Then Kobodaishi asked the boy: 'Who are you?' And the boy made answer:
'I am he whom men worship on the mountain Gotai; I am the Lord of
Wisdom,—Monju Bosatsu!' And even as he spoke the boy became changed;
and his beauty became luminous like the beauty of gods; and his limbs
became radiant, shedding soft light about. And, smiling, he rose to
heaven and vanished beyond the clouds.
But Kobodaishi himself once forgot to put the ten beside the character O
on the tablet which he painted with the name of the Gate O-Te-mon of the
Emperor's palace. And the Emperor at Kyoto having asked him why he had
not put the ten beside the character, Kobodaishi answered: 'I forgot;
but I will put it on now.' Then the Emperor bade ladders be brought; for
the tablet was already in place, high above the gate.

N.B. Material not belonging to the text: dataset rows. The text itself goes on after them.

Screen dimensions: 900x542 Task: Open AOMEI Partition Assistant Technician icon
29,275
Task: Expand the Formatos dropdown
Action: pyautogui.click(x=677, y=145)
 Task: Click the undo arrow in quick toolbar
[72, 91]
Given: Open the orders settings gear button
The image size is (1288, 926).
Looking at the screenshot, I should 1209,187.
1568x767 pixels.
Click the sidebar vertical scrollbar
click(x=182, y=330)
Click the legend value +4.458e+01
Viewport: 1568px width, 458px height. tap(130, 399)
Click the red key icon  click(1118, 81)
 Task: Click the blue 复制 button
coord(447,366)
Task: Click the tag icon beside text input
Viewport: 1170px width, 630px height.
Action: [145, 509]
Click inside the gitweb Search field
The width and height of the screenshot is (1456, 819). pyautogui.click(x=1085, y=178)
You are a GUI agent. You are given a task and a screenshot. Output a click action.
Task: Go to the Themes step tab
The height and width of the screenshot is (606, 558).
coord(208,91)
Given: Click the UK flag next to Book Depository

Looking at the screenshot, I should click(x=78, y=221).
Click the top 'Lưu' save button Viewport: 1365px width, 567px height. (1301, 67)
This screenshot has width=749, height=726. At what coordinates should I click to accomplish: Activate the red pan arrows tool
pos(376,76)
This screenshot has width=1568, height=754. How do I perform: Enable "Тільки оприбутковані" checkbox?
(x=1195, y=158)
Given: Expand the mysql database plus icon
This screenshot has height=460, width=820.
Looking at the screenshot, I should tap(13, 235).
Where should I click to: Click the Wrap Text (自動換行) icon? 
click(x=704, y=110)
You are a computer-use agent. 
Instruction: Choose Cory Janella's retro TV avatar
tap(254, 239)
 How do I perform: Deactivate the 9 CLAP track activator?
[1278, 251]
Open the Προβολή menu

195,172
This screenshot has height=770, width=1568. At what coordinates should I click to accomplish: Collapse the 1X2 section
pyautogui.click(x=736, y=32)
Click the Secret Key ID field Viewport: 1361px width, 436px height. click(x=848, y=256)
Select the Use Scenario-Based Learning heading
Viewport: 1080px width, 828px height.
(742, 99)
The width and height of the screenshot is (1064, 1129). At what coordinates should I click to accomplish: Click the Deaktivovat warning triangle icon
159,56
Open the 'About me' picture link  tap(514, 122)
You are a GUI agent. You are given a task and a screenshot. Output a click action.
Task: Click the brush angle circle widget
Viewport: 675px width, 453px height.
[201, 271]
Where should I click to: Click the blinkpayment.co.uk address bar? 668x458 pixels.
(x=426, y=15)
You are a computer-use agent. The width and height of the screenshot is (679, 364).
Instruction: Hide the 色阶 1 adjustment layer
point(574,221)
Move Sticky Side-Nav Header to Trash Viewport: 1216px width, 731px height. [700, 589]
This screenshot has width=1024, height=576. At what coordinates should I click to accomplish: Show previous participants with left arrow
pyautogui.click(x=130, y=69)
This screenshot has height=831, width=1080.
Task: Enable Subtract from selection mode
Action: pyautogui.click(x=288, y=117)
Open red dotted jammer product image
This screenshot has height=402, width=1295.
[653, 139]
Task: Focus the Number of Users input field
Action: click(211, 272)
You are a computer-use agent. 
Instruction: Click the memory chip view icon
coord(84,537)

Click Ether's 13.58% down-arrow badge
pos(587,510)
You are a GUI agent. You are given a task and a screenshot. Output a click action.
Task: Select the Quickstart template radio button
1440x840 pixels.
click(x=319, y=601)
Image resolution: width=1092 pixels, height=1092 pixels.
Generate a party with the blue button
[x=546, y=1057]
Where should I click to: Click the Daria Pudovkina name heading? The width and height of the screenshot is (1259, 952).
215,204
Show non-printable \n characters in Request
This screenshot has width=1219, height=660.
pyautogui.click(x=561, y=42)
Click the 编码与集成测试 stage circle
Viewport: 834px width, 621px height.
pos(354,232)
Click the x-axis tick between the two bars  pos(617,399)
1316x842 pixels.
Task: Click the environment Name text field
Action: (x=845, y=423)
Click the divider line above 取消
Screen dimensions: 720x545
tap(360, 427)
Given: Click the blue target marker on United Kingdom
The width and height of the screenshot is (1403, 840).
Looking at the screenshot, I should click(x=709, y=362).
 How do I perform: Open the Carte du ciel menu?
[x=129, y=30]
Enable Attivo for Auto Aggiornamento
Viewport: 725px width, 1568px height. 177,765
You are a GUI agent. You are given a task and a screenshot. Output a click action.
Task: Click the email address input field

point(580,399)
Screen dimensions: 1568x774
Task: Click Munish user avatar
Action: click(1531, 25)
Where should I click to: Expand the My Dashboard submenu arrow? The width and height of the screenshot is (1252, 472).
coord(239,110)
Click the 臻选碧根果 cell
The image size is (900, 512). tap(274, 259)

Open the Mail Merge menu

But Kobodaishi,
standing on the pavement before the gate, simply threw his brush at the
tablet; and the brush, so thrown, made the ten there most admirably, and
fell back into his hand.
Kobodaishi also painted the tablet of the gate called Ko-kamon of the
Emperor's palace at Kyoto. Now there was a man, dwelling near that gate,
whose name was Kino Momoye; and he ridiculed the characters which
Kobodaishi had made, and pointed to one of them, saying: 'Why, it looks
like a swaggering wrestler!' But the same night Momoye dreamed that a
wrestler had come to his bedside and leaped upon him, and was beating
him with his fists. And, crying out with the pain of the blows, he
awoke, and saw the wrestler rise in air, and change into the written
character he had laughed at, and go back to the tablet over the gate.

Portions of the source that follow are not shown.